Collected data:
══════════════════════════════
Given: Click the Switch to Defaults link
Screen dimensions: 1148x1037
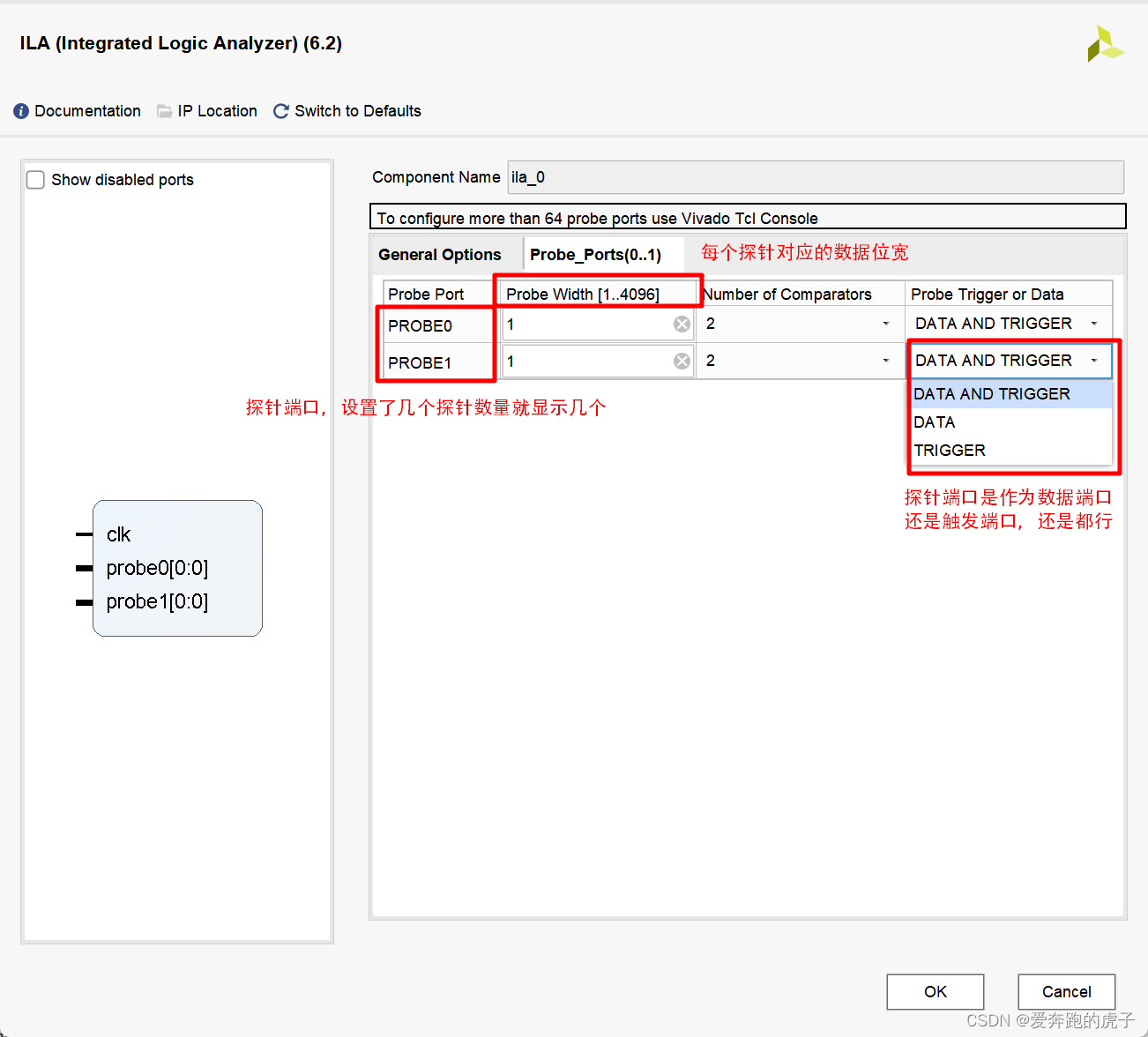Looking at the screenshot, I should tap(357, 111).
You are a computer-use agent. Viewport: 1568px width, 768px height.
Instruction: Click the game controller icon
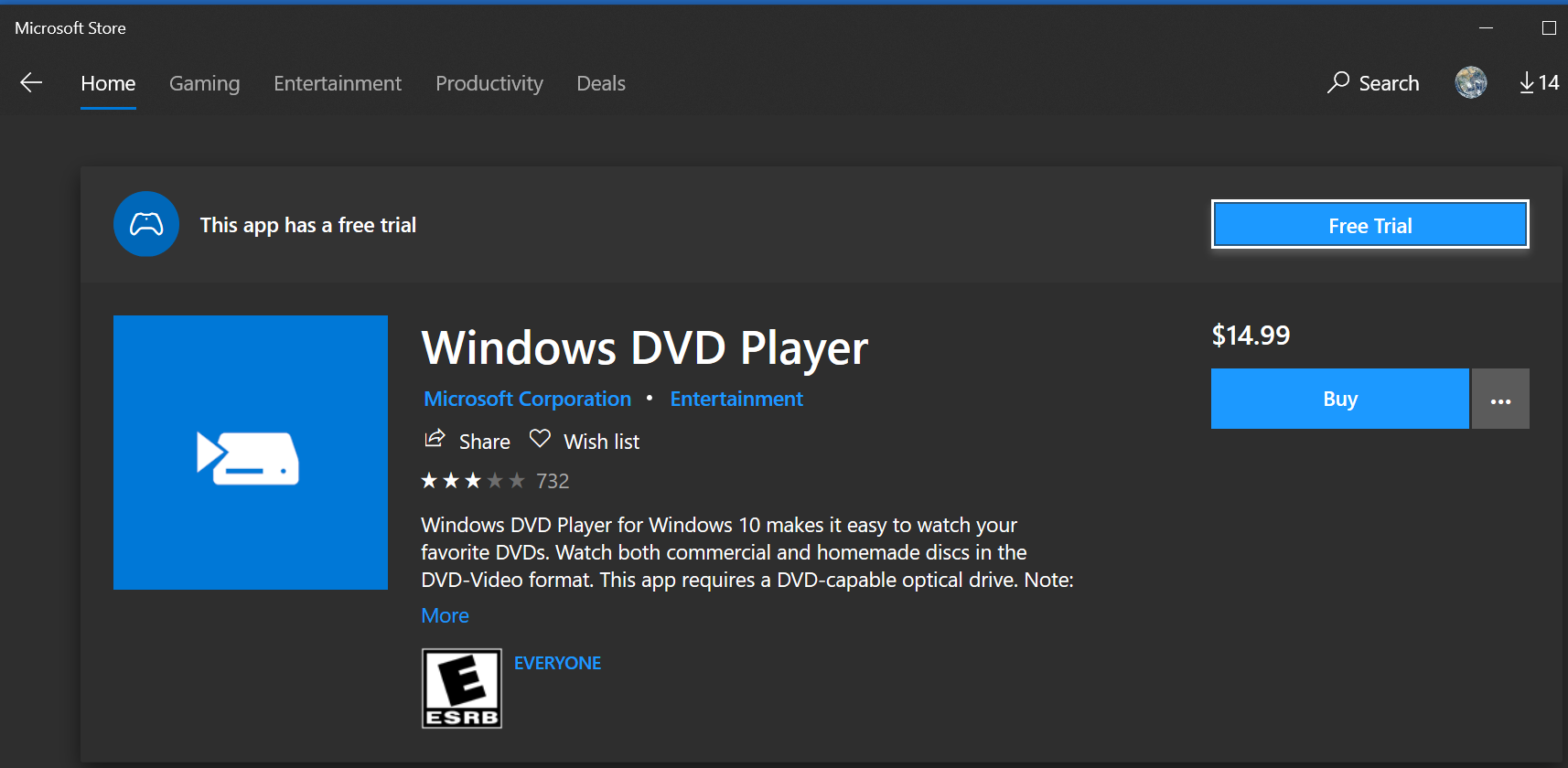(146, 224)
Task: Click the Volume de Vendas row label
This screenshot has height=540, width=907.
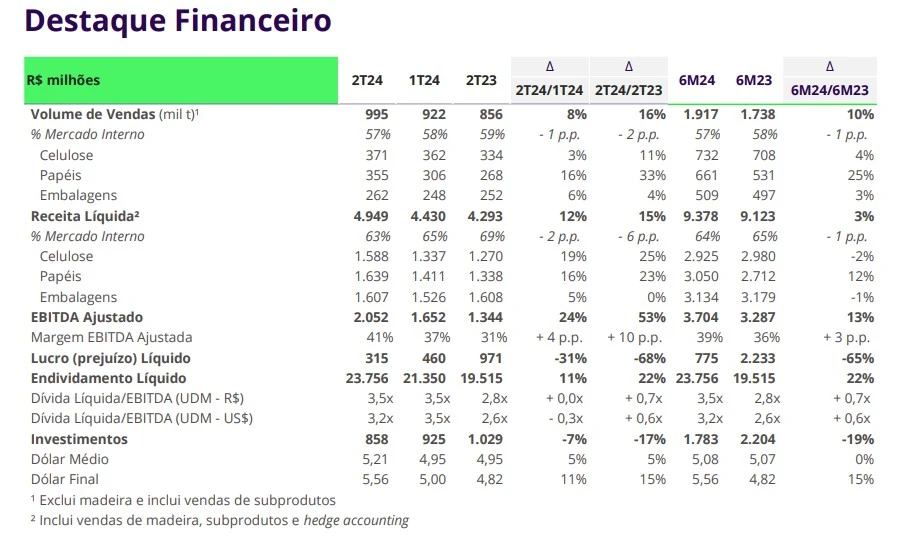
══════════════════════════════
**TASK DIRECTIONS**
Skipping any pictures, copy the line that holds "Task: Click the Volume de Vendas row label" and each line after it through the last line of the records, unchanged, and no other lines.

**TASK RESULT**
Task: Click the Volume de Vendas row label
This screenshot has height=540, width=907.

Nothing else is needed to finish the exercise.